▶ Entries provided:
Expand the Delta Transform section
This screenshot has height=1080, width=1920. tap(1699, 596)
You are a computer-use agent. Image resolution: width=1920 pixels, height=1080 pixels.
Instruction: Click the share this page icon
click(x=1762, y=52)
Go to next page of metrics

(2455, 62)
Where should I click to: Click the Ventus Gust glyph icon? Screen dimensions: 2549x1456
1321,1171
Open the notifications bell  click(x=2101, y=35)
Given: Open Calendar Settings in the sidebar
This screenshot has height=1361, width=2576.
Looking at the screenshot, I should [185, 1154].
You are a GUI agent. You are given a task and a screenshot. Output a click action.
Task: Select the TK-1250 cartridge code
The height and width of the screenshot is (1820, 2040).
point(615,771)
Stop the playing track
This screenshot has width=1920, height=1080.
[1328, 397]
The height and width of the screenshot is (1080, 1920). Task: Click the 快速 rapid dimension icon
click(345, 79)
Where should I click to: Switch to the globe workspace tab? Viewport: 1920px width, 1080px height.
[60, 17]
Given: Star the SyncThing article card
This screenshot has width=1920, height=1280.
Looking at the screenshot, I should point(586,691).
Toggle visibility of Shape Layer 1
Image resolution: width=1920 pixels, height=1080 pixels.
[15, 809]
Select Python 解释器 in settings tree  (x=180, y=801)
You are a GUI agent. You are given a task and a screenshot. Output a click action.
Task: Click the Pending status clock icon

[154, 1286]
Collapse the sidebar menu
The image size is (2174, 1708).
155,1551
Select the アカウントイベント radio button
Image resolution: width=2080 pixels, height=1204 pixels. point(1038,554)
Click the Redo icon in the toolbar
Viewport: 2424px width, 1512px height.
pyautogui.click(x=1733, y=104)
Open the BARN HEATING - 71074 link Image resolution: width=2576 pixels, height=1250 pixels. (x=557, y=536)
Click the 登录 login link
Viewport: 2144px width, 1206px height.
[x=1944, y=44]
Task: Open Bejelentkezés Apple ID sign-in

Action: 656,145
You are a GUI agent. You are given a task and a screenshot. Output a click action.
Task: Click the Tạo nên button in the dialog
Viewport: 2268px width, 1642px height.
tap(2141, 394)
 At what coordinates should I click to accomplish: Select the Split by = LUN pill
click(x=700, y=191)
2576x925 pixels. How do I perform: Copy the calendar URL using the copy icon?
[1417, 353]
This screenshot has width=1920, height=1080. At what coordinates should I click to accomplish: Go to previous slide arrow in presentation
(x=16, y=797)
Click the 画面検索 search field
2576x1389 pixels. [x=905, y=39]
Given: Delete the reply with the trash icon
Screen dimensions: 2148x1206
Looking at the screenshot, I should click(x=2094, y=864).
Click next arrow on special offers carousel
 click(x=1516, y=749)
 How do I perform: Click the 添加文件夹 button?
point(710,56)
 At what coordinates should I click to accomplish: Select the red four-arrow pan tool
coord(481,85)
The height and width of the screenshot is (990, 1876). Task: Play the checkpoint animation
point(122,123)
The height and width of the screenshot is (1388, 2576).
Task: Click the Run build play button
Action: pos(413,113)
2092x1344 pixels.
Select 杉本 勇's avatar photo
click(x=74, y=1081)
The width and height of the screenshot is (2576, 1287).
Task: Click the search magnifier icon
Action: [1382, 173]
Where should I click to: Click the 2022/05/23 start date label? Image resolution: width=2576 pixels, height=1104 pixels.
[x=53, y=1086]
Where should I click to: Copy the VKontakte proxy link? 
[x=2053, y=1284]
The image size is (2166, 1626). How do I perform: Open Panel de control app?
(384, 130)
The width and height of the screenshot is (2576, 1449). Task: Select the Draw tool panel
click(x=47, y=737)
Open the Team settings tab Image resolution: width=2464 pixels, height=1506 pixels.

▶ Your assignment:
The lines to reproduce run from the line containing "At what coordinates should I click to accomplish: Select the red" to the end of the listing; write them out exactly and add nothing.

▶ Exercise response:
 At what coordinates should I click to accomplish: Select the red four-arrow pan tool
coord(481,85)
The height and width of the screenshot is (990, 1876). Task: Play the checkpoint animation
point(122,123)
The height and width of the screenshot is (1388, 2576).
Task: Click the Run build play button
Action: pos(413,113)
2092x1344 pixels.
Select 杉本 勇's avatar photo
click(x=74, y=1081)
The width and height of the screenshot is (2576, 1287).
Task: Click the search magnifier icon
Action: [1382, 173]
Where should I click to: Click the 2022/05/23 start date label? Image resolution: width=2576 pixels, height=1104 pixels.
[x=53, y=1086]
Where should I click to: Copy the VKontakte proxy link? 
[x=2053, y=1284]
The image size is (2166, 1626). How do I perform: Open Panel de control app?
(384, 130)
The width and height of the screenshot is (2576, 1449). Task: Select the Draw tool panel
click(x=47, y=737)
Open the Team settings tab Image resolution: width=2464 pixels, height=1506 pixels.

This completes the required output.